---- PROVIDED INFORMATION

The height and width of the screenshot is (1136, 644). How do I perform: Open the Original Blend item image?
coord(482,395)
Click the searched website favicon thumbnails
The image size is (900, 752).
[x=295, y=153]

--------

## EXERCISE BRIEF
In full and without alteration, reproduce the records above.

## WRITTEN ANSWER
The height and width of the screenshot is (1136, 644). How do I perform: Open the Original Blend item image?
coord(482,395)
Click the searched website favicon thumbnails
The image size is (900, 752).
[x=295, y=153]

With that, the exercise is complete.